For patients inadequately controlled on dual combination therapy with insulin and metformin: The usual starting dose of JANUMET should provide sitagliptin dosed as 50 mg twice daily (100 mg total daily dose). In determining the starting dose of the metformin component, the patient's level of glycemic control and current dose (if any) of metformin should be considered. Gradual dose escalation to reduce the gastrointestinal (GI) side effects associated with metformin should be considered.
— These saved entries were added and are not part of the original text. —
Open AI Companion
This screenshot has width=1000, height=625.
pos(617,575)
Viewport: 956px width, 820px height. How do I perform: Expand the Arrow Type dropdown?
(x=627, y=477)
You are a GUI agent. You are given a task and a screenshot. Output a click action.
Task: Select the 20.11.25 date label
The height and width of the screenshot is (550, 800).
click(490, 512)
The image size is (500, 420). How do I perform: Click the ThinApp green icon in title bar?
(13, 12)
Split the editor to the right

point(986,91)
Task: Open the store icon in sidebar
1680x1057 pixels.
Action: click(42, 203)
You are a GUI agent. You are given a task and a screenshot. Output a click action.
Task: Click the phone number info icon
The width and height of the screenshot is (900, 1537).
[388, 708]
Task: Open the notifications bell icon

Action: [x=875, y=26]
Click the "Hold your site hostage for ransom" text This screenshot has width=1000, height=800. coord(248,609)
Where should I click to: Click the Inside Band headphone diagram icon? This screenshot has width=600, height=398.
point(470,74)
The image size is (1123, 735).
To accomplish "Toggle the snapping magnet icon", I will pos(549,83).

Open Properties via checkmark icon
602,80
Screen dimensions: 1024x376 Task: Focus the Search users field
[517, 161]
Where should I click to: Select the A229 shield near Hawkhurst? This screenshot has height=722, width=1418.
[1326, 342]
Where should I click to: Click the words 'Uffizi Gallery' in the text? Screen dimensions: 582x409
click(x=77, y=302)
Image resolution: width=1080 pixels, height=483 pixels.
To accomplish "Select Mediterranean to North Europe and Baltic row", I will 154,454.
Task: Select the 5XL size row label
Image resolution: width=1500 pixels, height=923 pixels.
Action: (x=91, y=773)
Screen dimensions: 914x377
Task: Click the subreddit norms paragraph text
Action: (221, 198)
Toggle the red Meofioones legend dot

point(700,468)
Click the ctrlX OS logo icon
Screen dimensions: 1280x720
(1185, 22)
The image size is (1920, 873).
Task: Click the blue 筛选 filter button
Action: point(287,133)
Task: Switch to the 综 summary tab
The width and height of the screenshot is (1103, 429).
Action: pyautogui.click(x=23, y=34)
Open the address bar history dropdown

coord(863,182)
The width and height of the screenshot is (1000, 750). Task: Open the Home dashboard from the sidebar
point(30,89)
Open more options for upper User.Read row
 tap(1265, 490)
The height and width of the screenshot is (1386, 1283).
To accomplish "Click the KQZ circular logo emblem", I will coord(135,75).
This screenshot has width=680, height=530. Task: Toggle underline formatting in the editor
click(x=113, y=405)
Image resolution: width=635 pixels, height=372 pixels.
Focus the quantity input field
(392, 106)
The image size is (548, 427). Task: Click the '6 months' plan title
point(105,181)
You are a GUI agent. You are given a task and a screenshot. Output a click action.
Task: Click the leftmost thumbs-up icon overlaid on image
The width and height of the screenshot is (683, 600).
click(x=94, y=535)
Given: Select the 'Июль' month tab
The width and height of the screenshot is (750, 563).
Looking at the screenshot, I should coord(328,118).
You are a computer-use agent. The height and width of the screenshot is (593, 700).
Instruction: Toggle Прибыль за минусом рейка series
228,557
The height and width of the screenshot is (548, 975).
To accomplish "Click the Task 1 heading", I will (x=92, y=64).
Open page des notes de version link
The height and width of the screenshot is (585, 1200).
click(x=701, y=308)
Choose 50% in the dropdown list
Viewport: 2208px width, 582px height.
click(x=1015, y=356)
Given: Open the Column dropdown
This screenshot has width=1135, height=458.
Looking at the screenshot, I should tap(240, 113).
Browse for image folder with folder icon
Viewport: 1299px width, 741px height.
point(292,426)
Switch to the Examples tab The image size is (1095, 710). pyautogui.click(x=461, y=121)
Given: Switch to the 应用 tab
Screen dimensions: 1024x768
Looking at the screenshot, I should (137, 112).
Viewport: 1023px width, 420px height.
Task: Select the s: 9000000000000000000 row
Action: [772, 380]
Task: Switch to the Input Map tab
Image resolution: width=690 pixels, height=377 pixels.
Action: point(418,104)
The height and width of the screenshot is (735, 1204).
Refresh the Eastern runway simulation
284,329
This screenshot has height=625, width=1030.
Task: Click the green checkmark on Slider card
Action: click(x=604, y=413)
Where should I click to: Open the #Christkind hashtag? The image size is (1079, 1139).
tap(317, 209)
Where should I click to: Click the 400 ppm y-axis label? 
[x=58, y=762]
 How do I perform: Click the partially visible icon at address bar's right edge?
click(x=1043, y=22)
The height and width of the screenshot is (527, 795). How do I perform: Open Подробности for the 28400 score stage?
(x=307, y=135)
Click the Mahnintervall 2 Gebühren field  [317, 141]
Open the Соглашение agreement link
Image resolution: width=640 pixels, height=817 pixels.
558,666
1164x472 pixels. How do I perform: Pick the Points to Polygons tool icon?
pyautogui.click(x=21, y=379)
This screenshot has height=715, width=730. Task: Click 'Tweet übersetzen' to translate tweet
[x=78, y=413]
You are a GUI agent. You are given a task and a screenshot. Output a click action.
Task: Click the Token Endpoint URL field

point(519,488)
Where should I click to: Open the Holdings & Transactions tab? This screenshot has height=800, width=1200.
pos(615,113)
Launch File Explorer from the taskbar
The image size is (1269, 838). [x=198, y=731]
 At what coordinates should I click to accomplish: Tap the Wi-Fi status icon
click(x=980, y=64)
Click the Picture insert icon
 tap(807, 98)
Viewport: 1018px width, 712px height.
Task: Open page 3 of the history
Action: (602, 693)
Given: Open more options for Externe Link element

Patients currently on or initiating insulin therapy may require lower doses of insulin to reduce the risk of hypoglycemia [see Use with Medications Known to Cause Hypoglycemia under Precautions].
No studies have been performed specifically examining the safety and efficacy of JANUMET in patients previously treated with other oral antihyperglycemic agents and switched to JANUMET. Any change in therapy of type 2 diabetes should be undertaken with care and appropriate monitoring as changes in glycemic control can occur.
Recommendations for use in renal impairment: Assess renal function prior to initiation of JANUMET and periodically thereafter.
JANUMET is contraindicated in patients with an estimated glomerular filtration rate (eGFR) <30 mL/min/1.73 m2.
JANUMET is not recommended in patients with an eGFR ≥30 mL/min/1.73 m2 and <45 mL/min/1.73 m2 because these patients require a lower dosage of sitagliptin than what is available in the fixed combination JANUMET product.
Discontinuation for iodinated contrast imaging procedures: Discontinue JANUMET at the time of, or prior to, an iodinated contrast imaging procedure in patients with an eGFR ≥30 to <60 mL/min/1.73 m2; in patients with a history of liver disease, alcoholism or heart failure; or in patients who will be administered intra-arterial iodinated contrast. Re-evaluate eGFR 48 hours after the imaging procedure; restart JANUMET if renal function is acceptable (see Precautions).